* [AIM OF THE EXERCISE]:
Please report how many lines in the data underneath hold the word "minus", with no other text.

* [RECORDS FOR PROCESSING]:
* * * * * * * * *
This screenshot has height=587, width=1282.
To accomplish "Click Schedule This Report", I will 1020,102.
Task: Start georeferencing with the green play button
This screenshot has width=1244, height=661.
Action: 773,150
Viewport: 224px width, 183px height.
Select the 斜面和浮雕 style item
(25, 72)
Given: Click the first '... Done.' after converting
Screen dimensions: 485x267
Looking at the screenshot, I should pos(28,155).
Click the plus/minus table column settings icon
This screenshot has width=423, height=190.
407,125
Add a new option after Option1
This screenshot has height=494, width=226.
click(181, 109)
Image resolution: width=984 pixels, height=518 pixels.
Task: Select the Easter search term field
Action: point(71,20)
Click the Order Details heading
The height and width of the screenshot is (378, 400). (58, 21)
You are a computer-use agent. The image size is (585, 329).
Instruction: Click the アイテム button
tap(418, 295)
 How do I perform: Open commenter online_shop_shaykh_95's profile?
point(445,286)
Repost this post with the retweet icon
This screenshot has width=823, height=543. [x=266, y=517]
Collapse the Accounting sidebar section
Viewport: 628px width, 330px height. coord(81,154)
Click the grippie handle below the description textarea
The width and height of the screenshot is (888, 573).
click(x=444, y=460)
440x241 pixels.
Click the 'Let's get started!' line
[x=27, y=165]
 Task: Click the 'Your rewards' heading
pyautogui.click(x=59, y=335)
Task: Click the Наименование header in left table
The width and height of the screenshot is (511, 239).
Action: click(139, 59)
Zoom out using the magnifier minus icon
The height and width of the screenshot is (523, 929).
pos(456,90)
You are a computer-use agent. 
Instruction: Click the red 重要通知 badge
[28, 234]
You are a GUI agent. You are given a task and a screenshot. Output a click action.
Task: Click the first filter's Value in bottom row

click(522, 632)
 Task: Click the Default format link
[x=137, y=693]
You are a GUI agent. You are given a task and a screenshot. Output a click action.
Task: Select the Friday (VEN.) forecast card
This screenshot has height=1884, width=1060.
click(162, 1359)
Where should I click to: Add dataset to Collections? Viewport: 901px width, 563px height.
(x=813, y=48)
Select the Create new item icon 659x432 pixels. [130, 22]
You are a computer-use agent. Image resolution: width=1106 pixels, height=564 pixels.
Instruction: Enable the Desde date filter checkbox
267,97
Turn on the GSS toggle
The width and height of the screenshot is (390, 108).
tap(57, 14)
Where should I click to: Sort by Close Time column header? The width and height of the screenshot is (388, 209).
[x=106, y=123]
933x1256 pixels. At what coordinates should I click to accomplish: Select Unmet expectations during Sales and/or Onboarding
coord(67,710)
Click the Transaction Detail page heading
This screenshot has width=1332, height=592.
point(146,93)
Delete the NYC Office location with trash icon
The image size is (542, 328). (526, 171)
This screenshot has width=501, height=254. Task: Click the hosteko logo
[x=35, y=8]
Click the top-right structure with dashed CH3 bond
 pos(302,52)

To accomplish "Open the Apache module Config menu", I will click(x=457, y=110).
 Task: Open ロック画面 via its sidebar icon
* * * * * * * * *
* [TASK ANSWER]:
2